Bob Farrand (
[email protected])
1964 - Following a short early career in a high class provisioners in Dorset, entered magazine publishing in London where his time included spells on food related magazines inc Food Manufacture and Catering amongst many other titles.
1985 - Launched his own magazine publishing business and acquired Good Food Retailing magazine (now Fine Food Digest) -a trade magazine exclusively for delicatessens and fine food buyers. The magazine is the market leader and remains the Guild of Fine Food's primary communication resource. For 30 years, Bob regularly contributed 1500 word features in the magazine.
1988 - Launched the World Cheese Awards, now the largest international cheese competition in the world, annually attracting more cheeses from around the globe than any other cheese competition. The Awards travel the world having been staged in the Canary Islands, Ireland, Spain, Norway, Italy and the UK.
1989 In conjunction with 12 major cheese producers, launched the United Kingdom Cheese Guild training programme. Bob, with his wife, Linda, trained delicatessen counter staff in major supermarkets, food halls and independents for over 20 years.
1992 - Launched Good Cheese magazine - a quality annual consumer publication produced each November to coincide with the World Cheese Awards for lovers of cheese. Bob regularly wrote two or three of the main feature articles.
1994 - Launched the Guild of Fine Food to provide business support for speciality independent food stores and small, artisan food producers in the face of increasing supermarket competition. The Guild currently has over 1300 members and is the only trade association representing the interests of independent delicatessens, farm shops and small regional food producers.
1994 - Launched the Great Taste Awards, now acknowledged as the most important benchmarking scheme for high quality food and drink. 14,500 entries are blind tasted over 50 days of judging in the Guild's test kitchens in Dorset and London, in addition to specialist centres for tea, coffee and olive oil. Food and drink independently graded as faultless are awarded one-, two- or three-star Gold and Golden Fork trophies are awarded to regional winners and the Supreme Champion at the Awards Dinner.
1996- Launched the Fine Food Fair, now the Speciality & Fine Food Fair, followed two years later by the Northern Fine Food Fair, the first UK exhibitions to set speciality foods apart from mass produced lines stocked in supermarkets.
2000 - Author of The Cheese Handbook published by Hamlyn. A successful and very personal view of 80 of the world's most famous cheeses, some 20,000 copies have been sold.
2003 - Developed two further fine food training programmes - UK Charcuterie Guild and the Fortnum & Mason Academy of Fine Food.
2000 - Launched Great Taste, the annual consumer guide to Great Taste Awards winning food and drink.
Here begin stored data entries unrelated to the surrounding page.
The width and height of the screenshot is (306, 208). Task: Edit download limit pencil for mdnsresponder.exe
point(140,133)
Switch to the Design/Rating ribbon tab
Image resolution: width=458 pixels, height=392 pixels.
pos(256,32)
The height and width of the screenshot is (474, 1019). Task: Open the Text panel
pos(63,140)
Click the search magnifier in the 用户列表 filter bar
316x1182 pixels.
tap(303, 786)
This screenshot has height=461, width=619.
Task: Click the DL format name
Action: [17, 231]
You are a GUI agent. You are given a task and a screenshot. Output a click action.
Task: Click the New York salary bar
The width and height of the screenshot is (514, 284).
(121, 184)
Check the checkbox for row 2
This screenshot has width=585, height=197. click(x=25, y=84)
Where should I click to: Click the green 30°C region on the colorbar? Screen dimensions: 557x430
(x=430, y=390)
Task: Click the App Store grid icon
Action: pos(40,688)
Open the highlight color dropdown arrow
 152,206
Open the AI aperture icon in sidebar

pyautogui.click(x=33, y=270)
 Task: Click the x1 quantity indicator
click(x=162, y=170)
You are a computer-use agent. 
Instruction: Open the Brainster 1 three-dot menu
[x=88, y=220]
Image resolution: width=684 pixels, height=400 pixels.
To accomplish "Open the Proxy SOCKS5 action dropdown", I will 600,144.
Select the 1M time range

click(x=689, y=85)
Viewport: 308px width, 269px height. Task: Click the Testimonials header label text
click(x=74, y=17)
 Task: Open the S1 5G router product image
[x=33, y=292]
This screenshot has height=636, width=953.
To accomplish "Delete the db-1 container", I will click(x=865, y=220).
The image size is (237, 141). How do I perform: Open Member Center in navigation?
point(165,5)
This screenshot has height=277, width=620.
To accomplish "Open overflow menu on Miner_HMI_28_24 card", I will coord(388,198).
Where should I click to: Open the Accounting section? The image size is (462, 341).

A quarter of a million copies are circulated to discerning consumers via a network of Great Taste Markets and other food and drink events.
Bob was for many years a regular before, during and after dinner speaker, almost exclusively on subjects relating to fine food and drink. His first love remains cheese, and it is this subject that most of his talks tend to polarise towards.
Bob finally handed over the reins of the business to his son at the beginning of 2015 although he keeps his hand in by regularly judging at food awards both in the UK and on the continent.
Author news
My first novel, The Snake that Bites its Tail was published on March 28th 2022 and all my proceeds from the sale of the book will go to the Juvenile Diabetes Research Foundation.
This is a psychological murder mystery spanning 60 years tracing the life of Robin Farnham, a retired publisher who fails in his attempt at suicide following the diagnosis of Alzheimers and awakes to be told he is suspected of a cold case murder.
He is placed on a new drug trial and an enigmatic psychiatrist, Peter Lakmaker encourages Robin to write in detail about his early life. We learn of his first teenage romance, a history of gambling, the break up of his first marriage and disastrous failure of his first business. We also learn of his suspected connection with two further murders.
In parallel, we follow the life of Jane, whose abused childhood and two complicated relationships eventually lead her to Robin, and the arrival of the worryingly aggressive Krait. The climax is gripping, disturbingly believable while at the same time, unnervingly comforting.
Issues concerning outdated morality, childhood abuse, psychological disturbances and the concepts of periodicity and eternal return are cleverly interwoven into two lives destined to come together from the outset.